Have a general search design question I could use help with -

Using stock symbol search as an example -

1. Data is precrawled into Omnifind index and available for searching. (e.g. AAPL, MSFT, GOOG ... thousands of stock symbols)

2. Custom code runs and asks user to provide 3 stock symbols. (ANY 3 out of thousands possible).
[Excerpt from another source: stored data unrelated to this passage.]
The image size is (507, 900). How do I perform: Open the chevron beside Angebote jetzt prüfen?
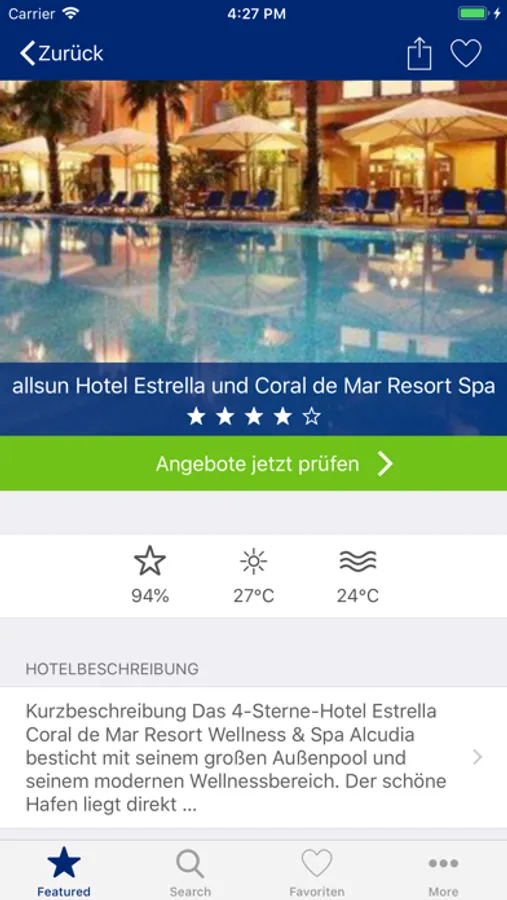(385, 464)
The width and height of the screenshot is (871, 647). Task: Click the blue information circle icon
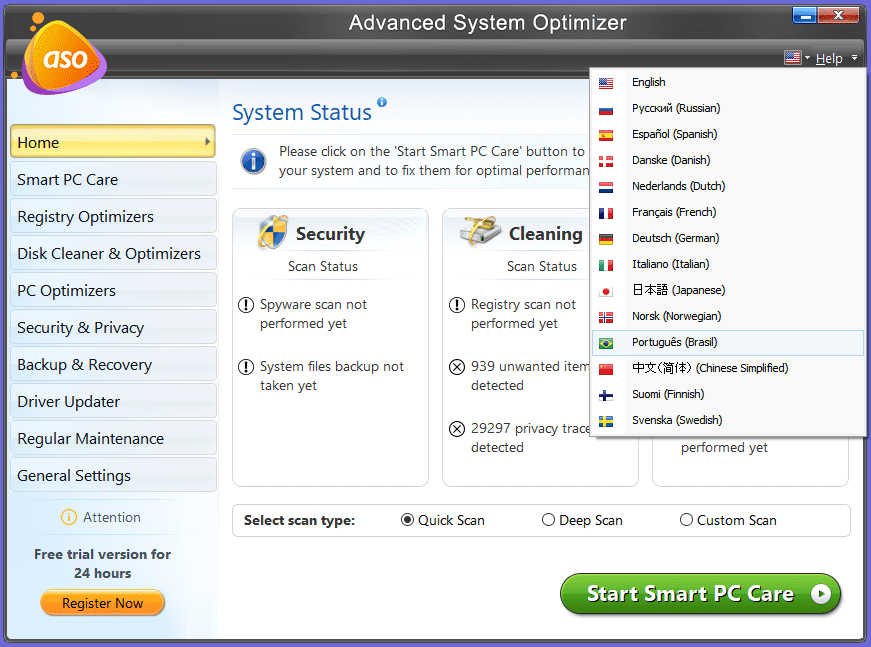[x=254, y=160]
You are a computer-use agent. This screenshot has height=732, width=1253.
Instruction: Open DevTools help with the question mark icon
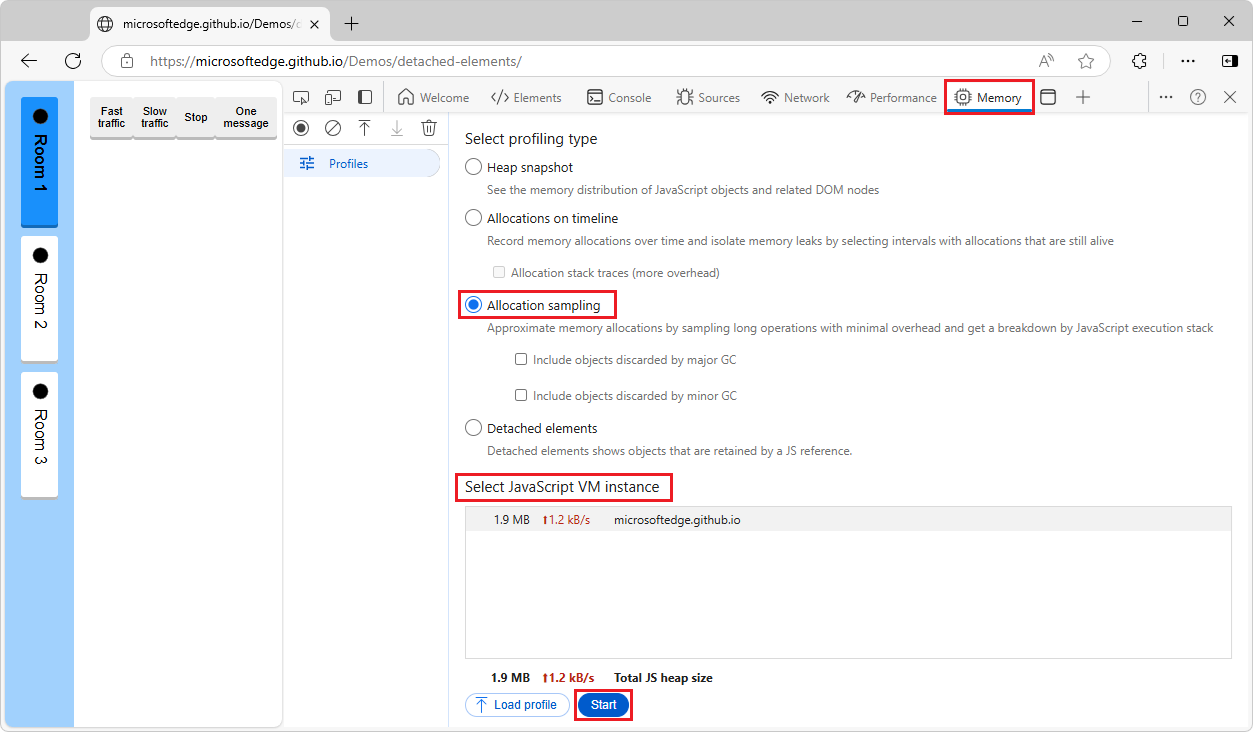[x=1197, y=97]
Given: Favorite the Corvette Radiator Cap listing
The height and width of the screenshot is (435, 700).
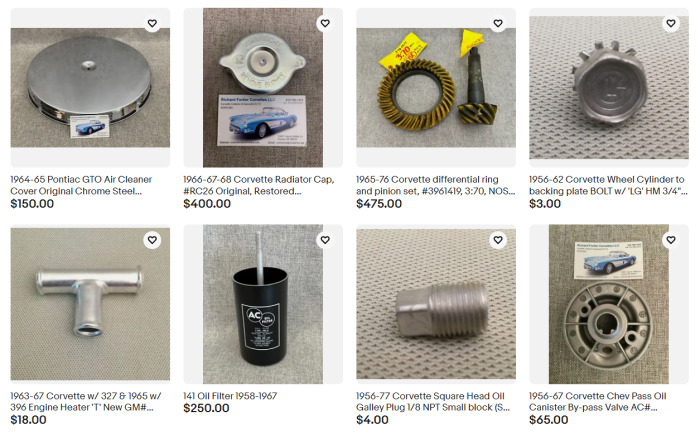Looking at the screenshot, I should point(325,23).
3. In a loop of 3, we now want to run a regex-based Omnifind search for each symbol - e.g. if user inputted NYX, F, MSFT then we form simple boundary word regex as -

NYX -- > \bN\bY\bX
F -- > \bF
MSFT -- > \bM\bS\bF\bT

4. Key design point here is to NOT use PEAR files uploaded ahead of time. This is for 2 reasons -

- the master-list of symbols is unknown and changes often - it's practically impossible to write regex/pear for an unbound data universe.
- the regex above is very simple (and not much useful), but the real solution will have multiple levels of regex complexity. So we want to write regex-generator java functions which create the expression for the loop of 3, and fire the search to the index.

Would appreciate thoughts on feasibility. I would expect UIMA/Omnifind to handle dynamic generation of regex based searches, without having to pre-define in pear files. I haven't seen examples, but hoping we aren't the first one attempting to do this.. Thanks in advance!!

Dushyant.